An essential component in high-performing automotive SoCs is the role of a functional SoC safety manager. It acts as the brain of the vehicle for monitoring and escalating system failures in real-time, independent of other processing occurring in the chip. This is necessary to meet the top-level ISO 26262 safety standards, including Automotive Safety Integrity Levels (ASIL) D, a risk classification that dictates functional safety for a vehicle’s electrical and electronics systems.
In most cases, it is implemented as a dual-processor setup with both cores operating in a lockstep manner along with a small shift to prevent a fault from transpiring in the same area and comparing those results to detect the occurrence of an error. Synopsys ARC Functional Safety Processor IP is certified for both ASIL B and ASIL D operations, and these are increasingly used as a chip’s safety manager. It supports holistic design with an ASIL D-compliant processor and security to resist attack. It also detects physical tampering and supports a trusted execution environment, while providing comprehensive documentation required for ISO 26262 certification. This in turn is backed with functional safety software to help prioritize and optimize functional safety, add flexibility, and reduce the effort required for implementation and development.
Our ASIL D compliant ARC SEM130FS Processor adds safety-critical hardware features, such as dual-core lockstep, to meet strict automotive safety requirements as well as mitigate random hardware faults and avoids system failures.

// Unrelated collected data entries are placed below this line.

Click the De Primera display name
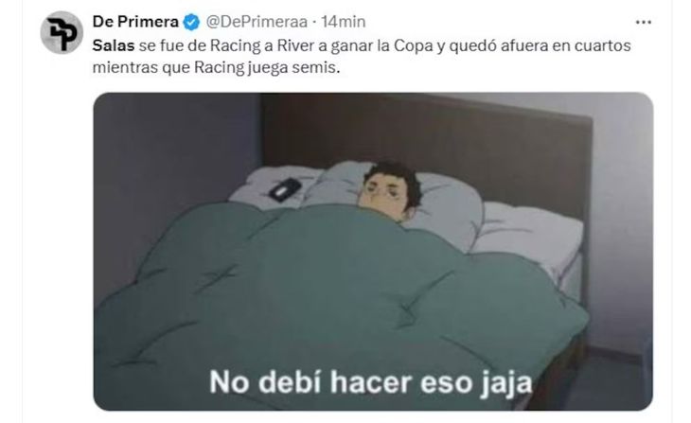This screenshot has width=691, height=423. click(x=135, y=22)
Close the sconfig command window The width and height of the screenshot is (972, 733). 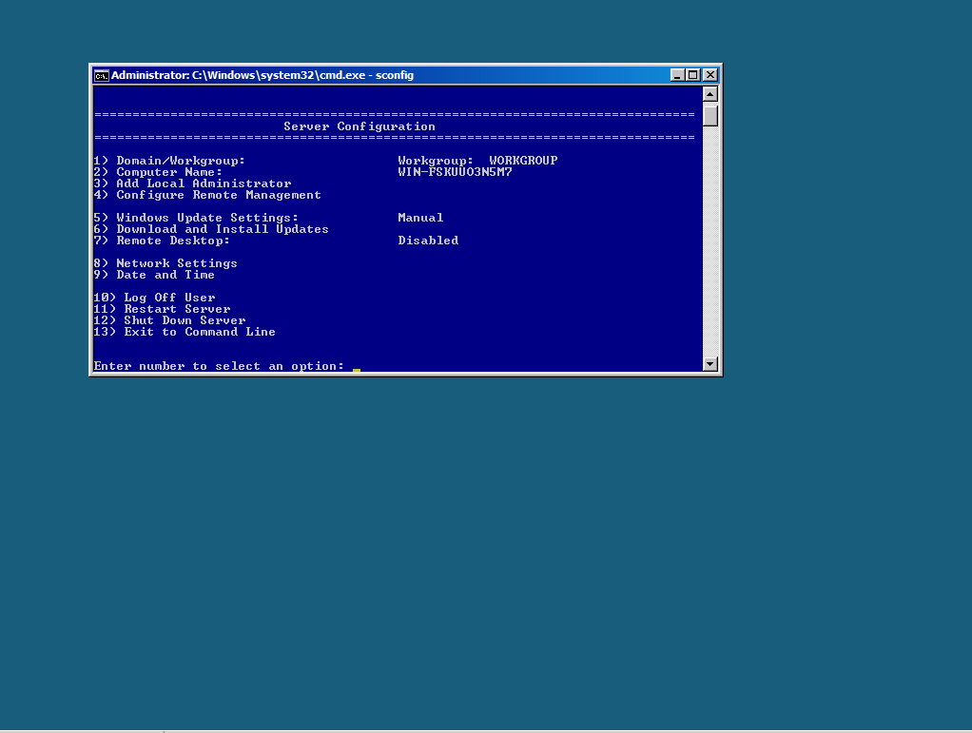(710, 75)
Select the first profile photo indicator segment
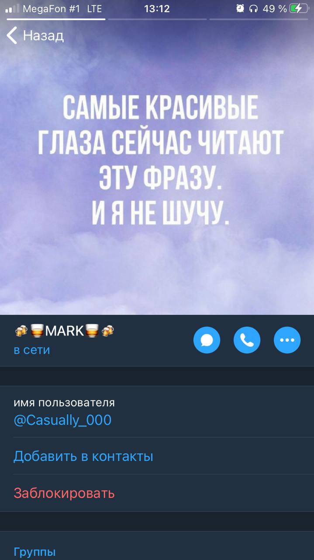Screen dimensions: 314x560 pyautogui.click(x=56, y=19)
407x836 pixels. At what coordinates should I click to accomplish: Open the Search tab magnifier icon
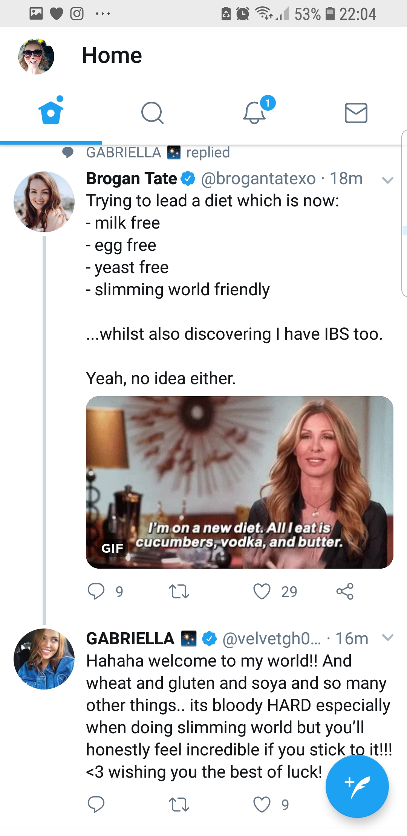152,113
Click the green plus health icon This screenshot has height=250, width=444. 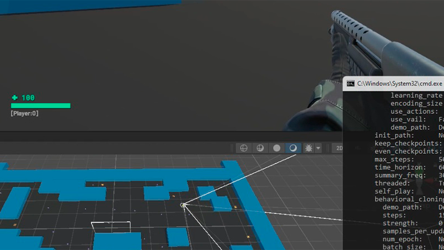[14, 98]
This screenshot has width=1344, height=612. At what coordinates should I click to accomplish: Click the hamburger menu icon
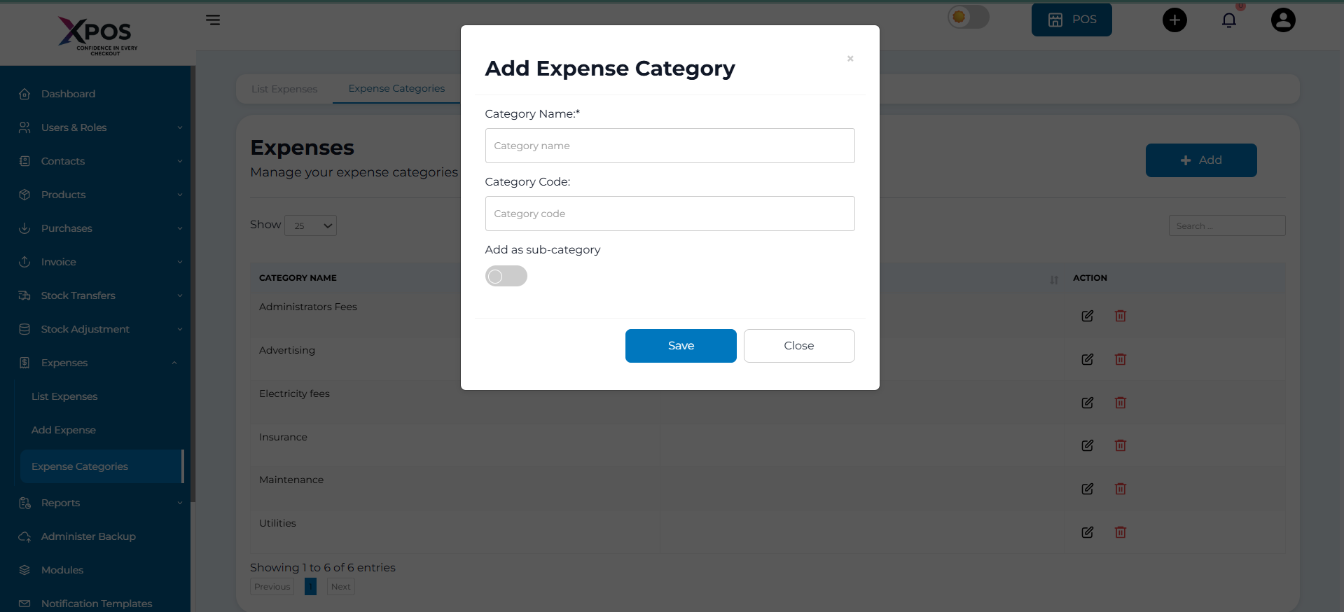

Fig. 1: Synopsys ARC SEM130FS Safety & Security Processor.
Secure systems require SoCs with integrated security features. With automobiles becoming the next-generation application hub, embedding a hardware root of trust enables chip manufacturers to secure the device identity and uniquely identify and authenticate themselves to create secure channels for remote device management and service deployment.
At Synopsys, we make automotive SoC design and verification highly predictable for teams to achieve target ASILs with the least impact to quality of results. The ASIL B compliant Synopsys tRoot Hardware Secure Module (HSM) for the automotive segment amalgamates the Root of Trust security solution with hardware safety mechanisms, protecting SoCs against rising data tampering and physical attacks.
Fig. 2: tRoot Hardware Secure Modules with Root of Trust.
Both our IP products fit safety process and documentation requirements, targeting a broad range of applications for telematics, radar, advanced driver assistance systems (ADAS), V2X communications, and industrial SoCs. This allows SoC designers to find ways to implement advanced levels of security while eliminating points of failure.
The automotive industry is transforming on many levels, but its development of smarter, safer cars is perhaps the most noteworthy. Teams responsible for the automotive applications of today and tomorrow will need to think more holistically to factor in both safety and security. As designers continue to address both parameters during the early stages of the design cycle, a “fully” autonomous vehicle on a road near you is no longer far from reality.